WHAT YOU SHOULD DO: Copy, word for word, the line containing "Where should I click to: Click" and each line that follows it in the entries below; pictures do not belong in the copy.

DATA PROVIDED:
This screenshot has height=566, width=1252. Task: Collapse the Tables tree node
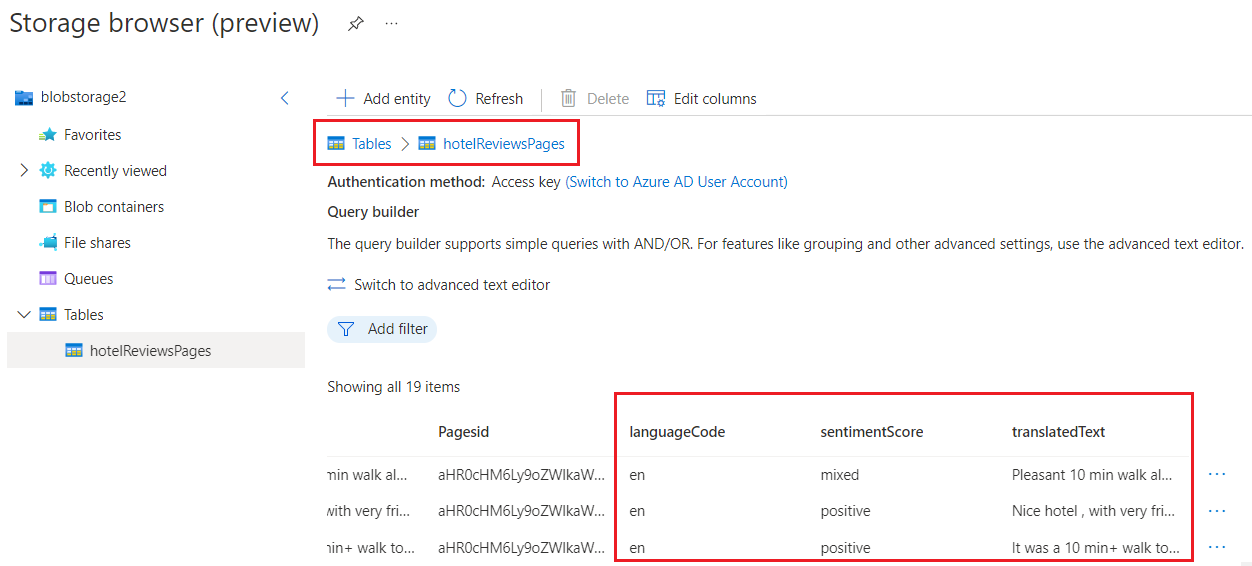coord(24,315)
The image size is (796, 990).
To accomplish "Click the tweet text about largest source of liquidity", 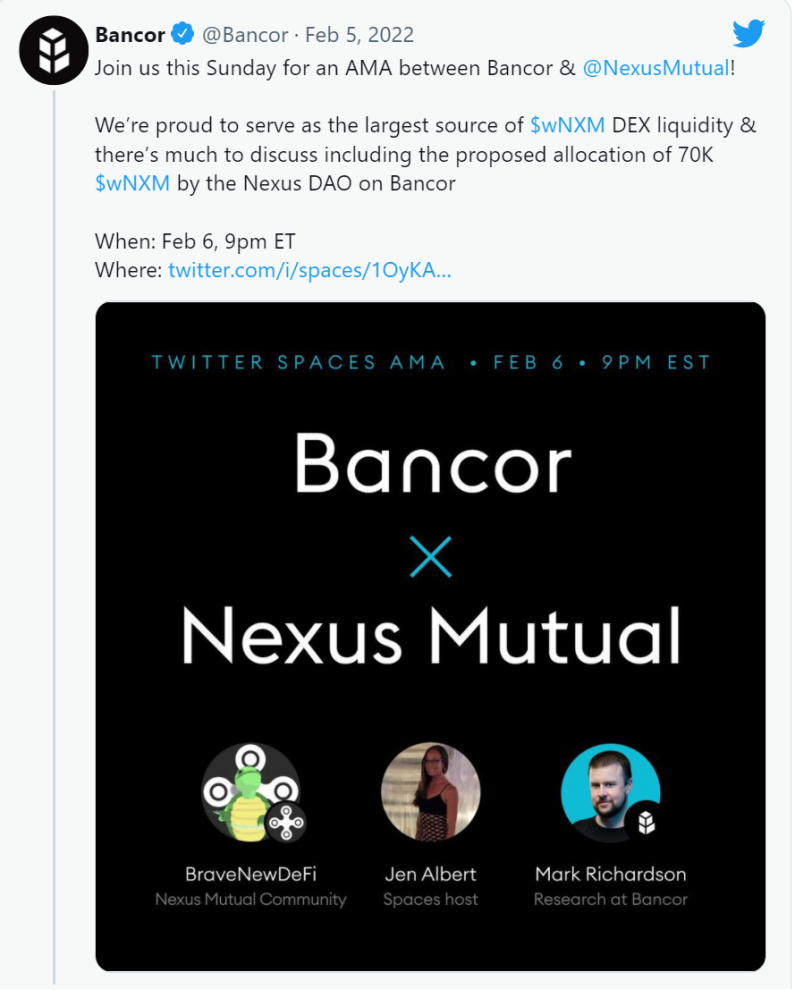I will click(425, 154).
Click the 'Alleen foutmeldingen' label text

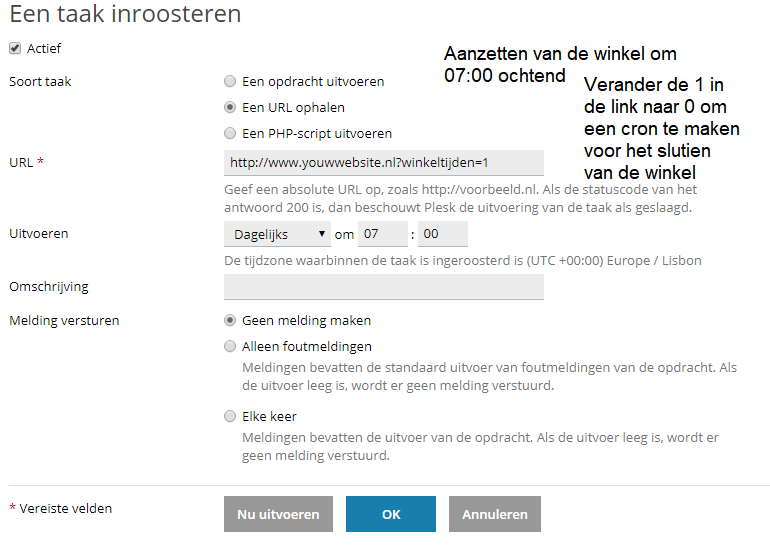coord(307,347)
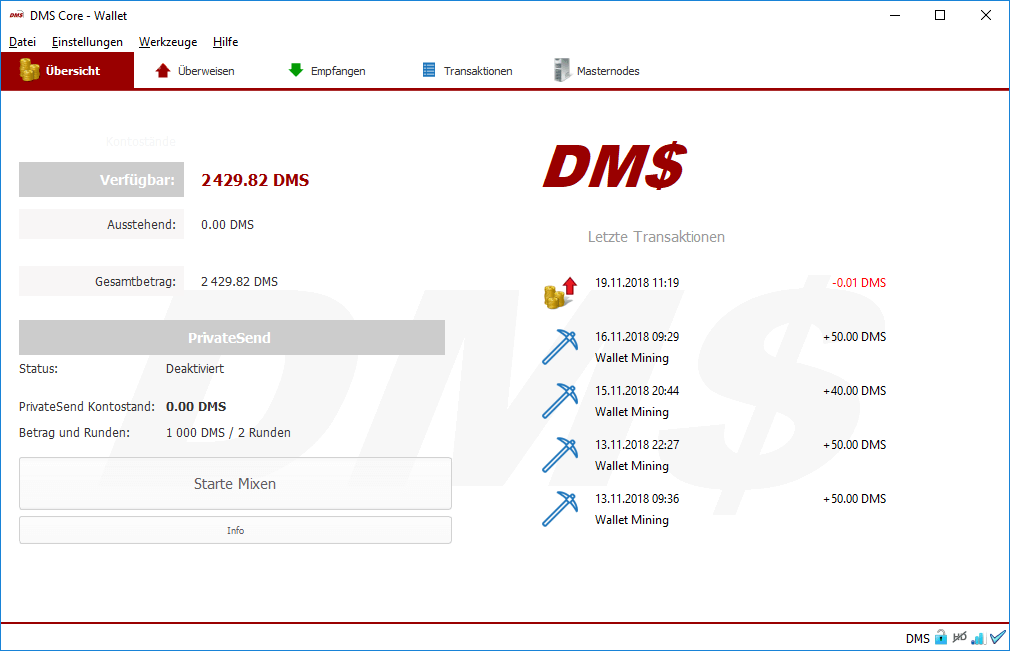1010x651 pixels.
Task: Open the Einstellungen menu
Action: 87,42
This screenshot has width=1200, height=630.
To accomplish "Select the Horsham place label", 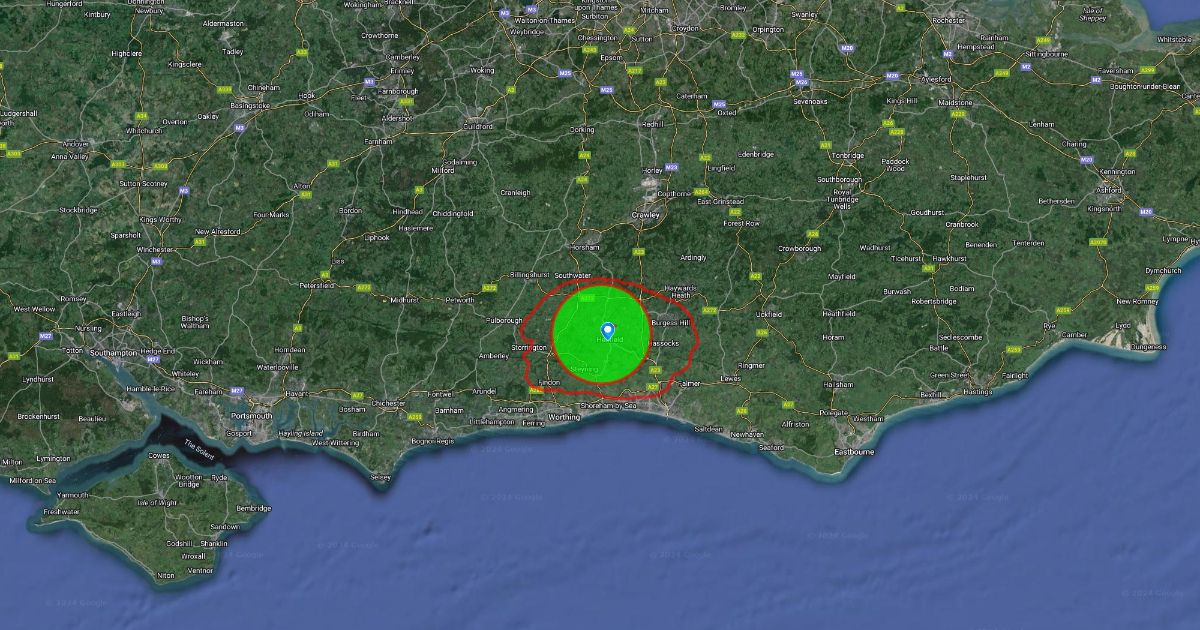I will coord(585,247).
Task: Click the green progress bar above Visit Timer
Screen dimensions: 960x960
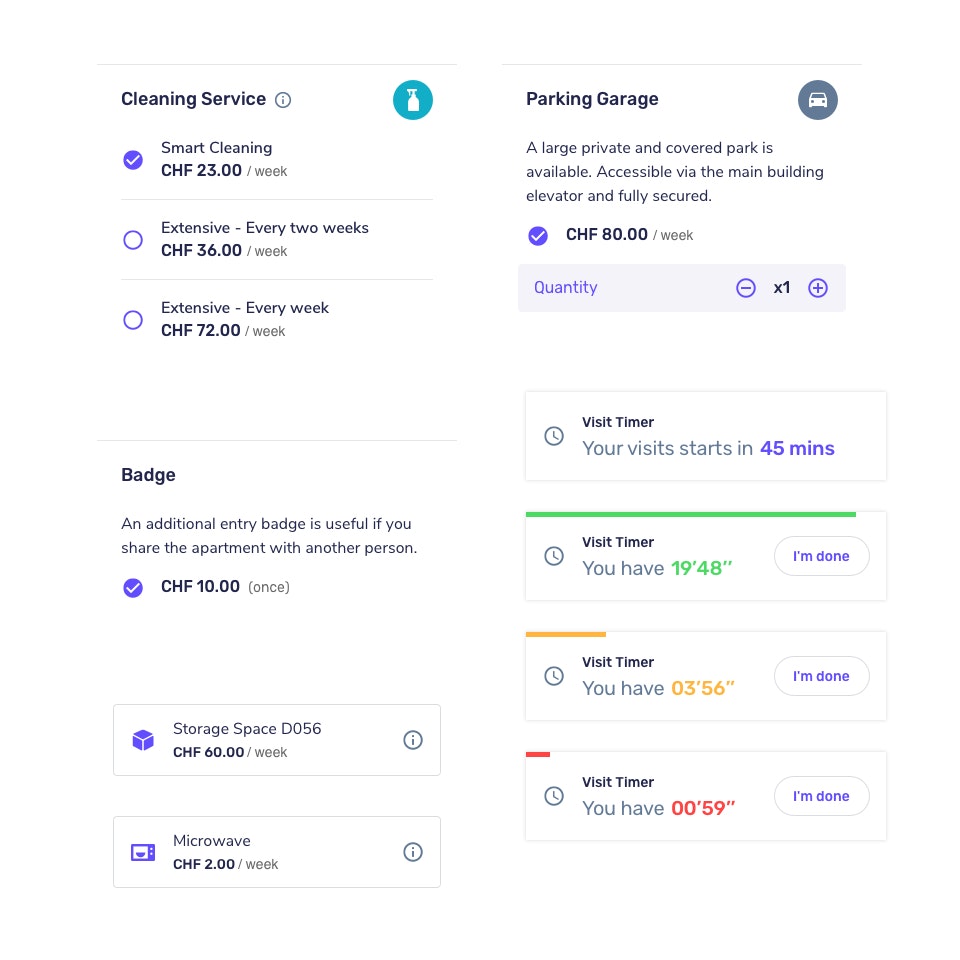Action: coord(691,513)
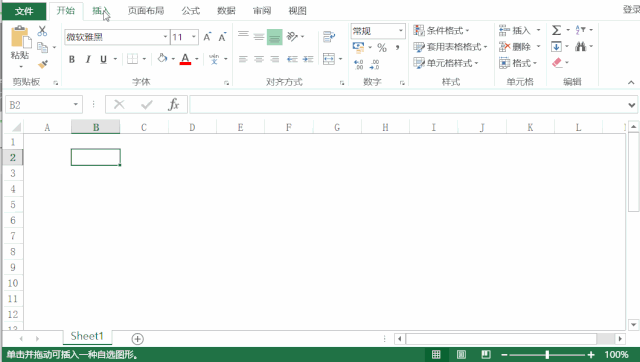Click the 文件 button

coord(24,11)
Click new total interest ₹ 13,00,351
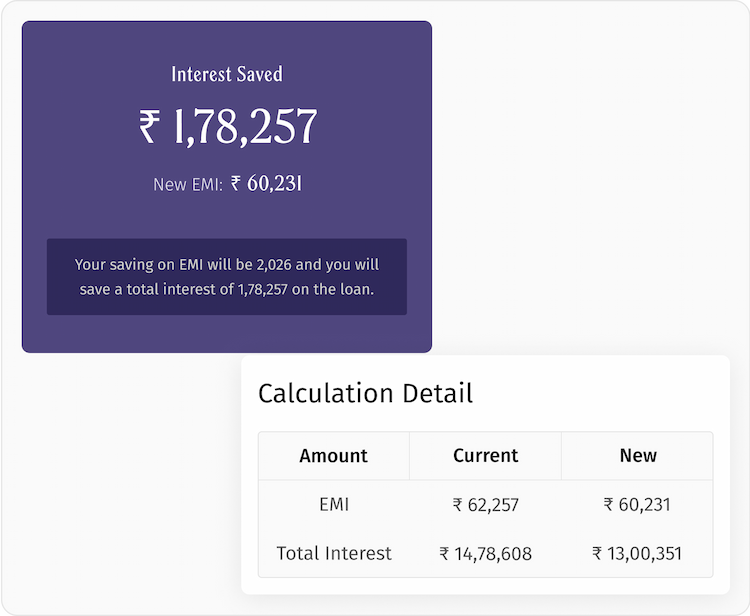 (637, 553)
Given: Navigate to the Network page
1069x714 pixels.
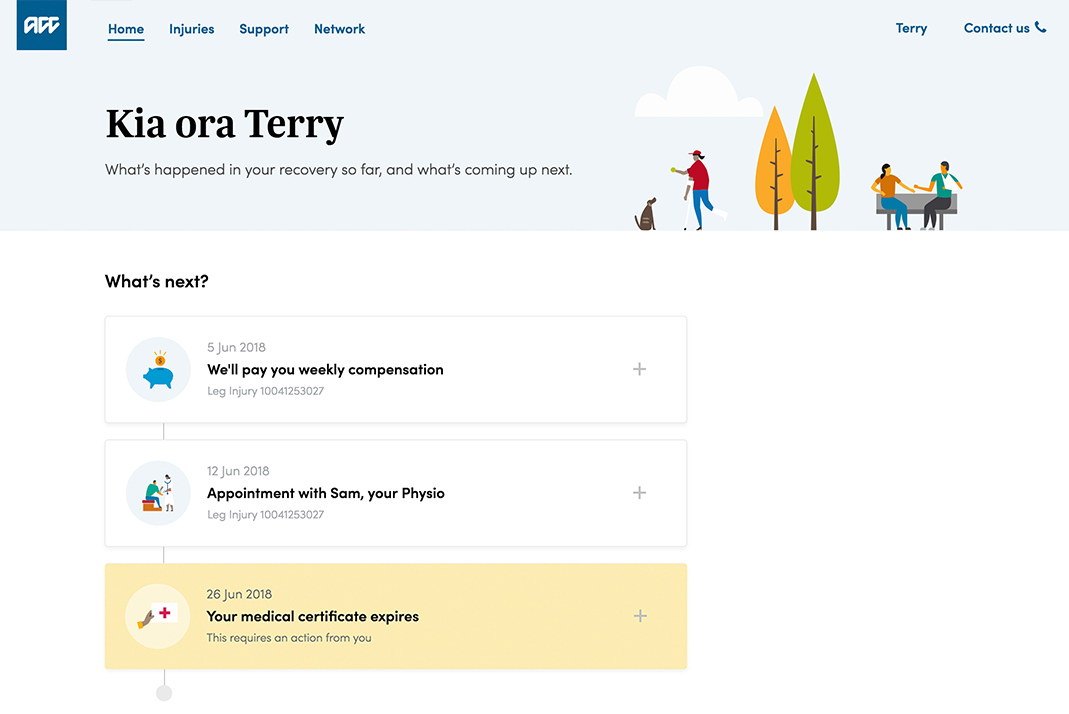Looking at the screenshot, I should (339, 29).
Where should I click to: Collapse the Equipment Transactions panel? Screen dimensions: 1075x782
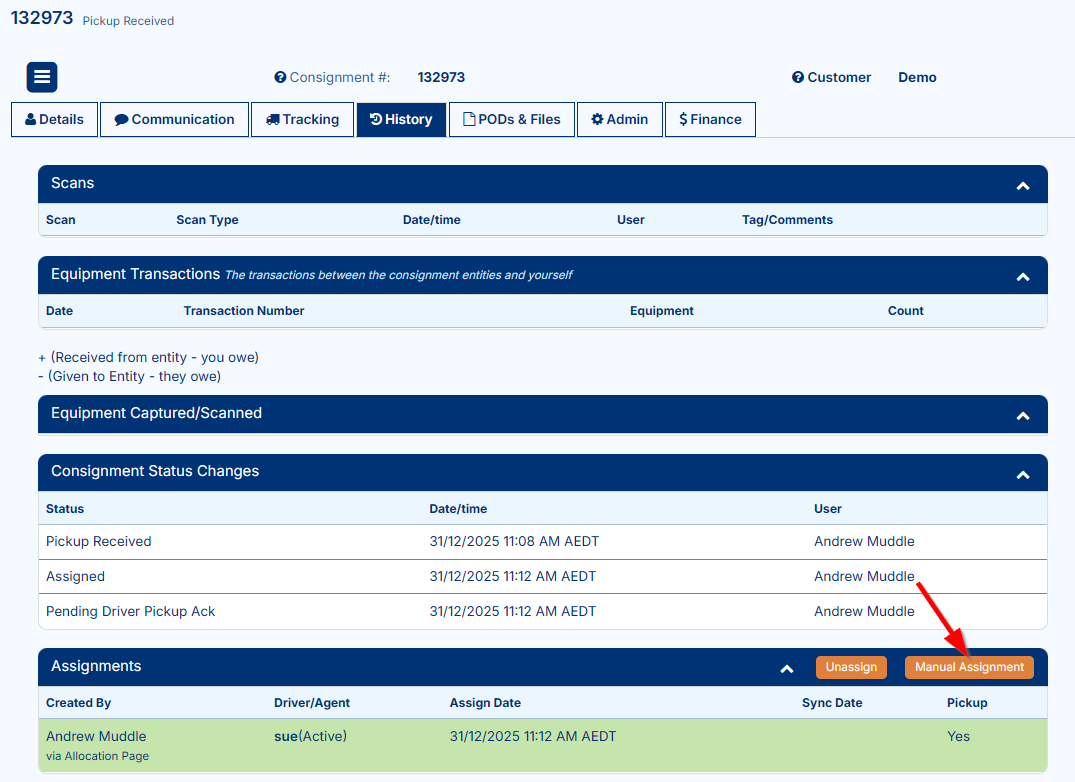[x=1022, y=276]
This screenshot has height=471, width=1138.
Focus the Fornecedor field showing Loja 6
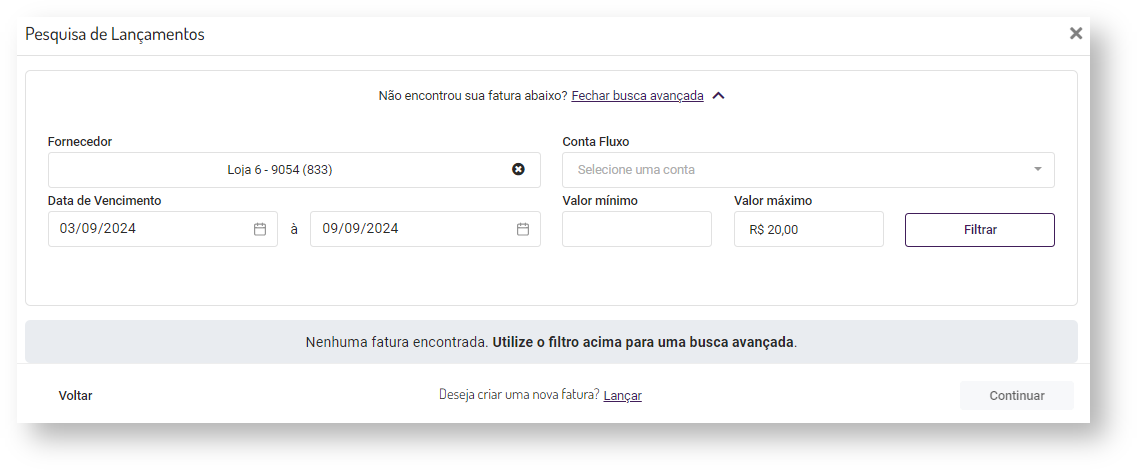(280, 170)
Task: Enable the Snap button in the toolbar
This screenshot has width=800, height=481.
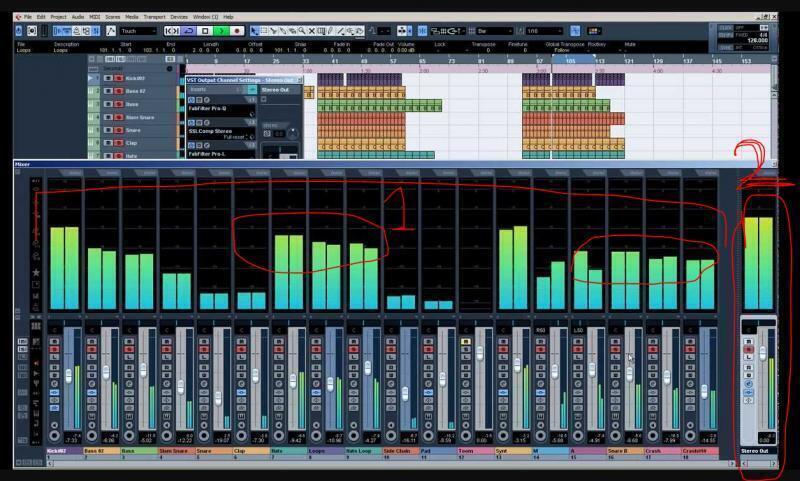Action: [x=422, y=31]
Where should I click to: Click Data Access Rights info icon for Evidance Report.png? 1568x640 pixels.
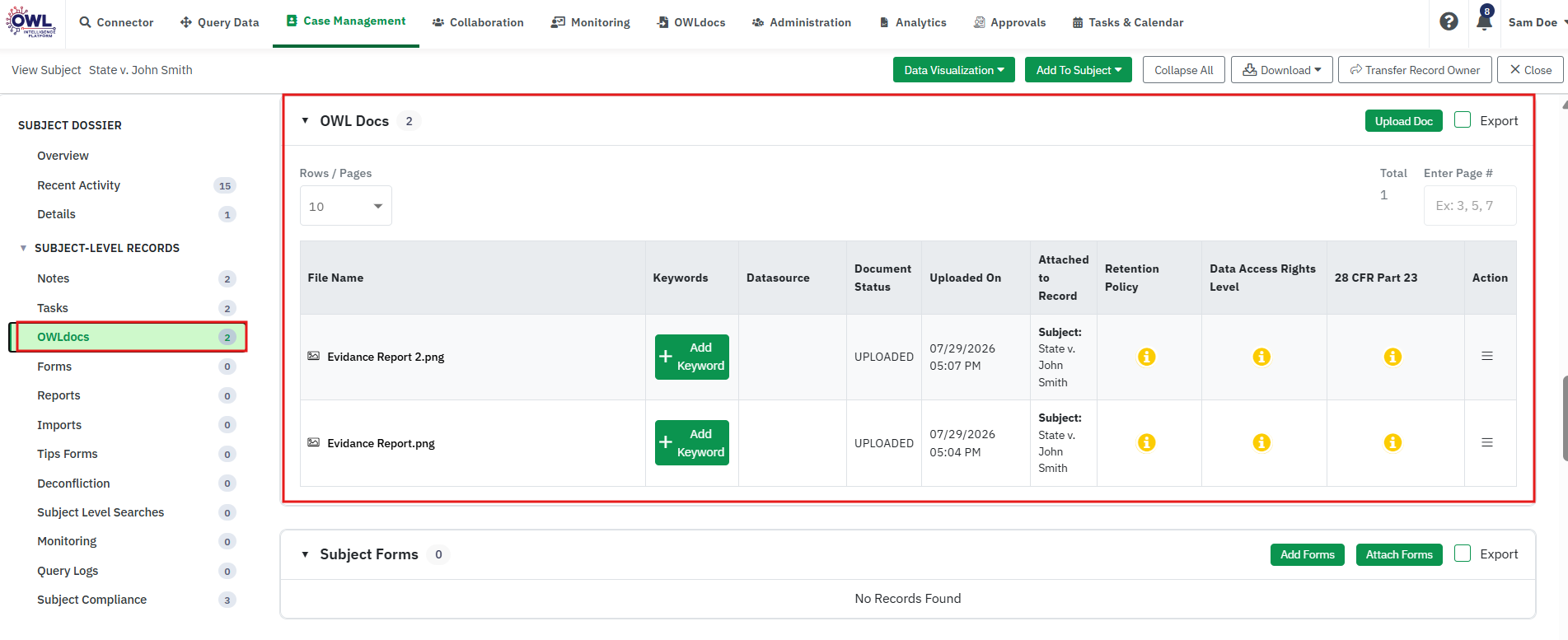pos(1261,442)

TASK RESPONSE:
Where should I click to: Click Data Access Rights info icon for Evidance Report.png? 1568x640 pixels.
pos(1261,442)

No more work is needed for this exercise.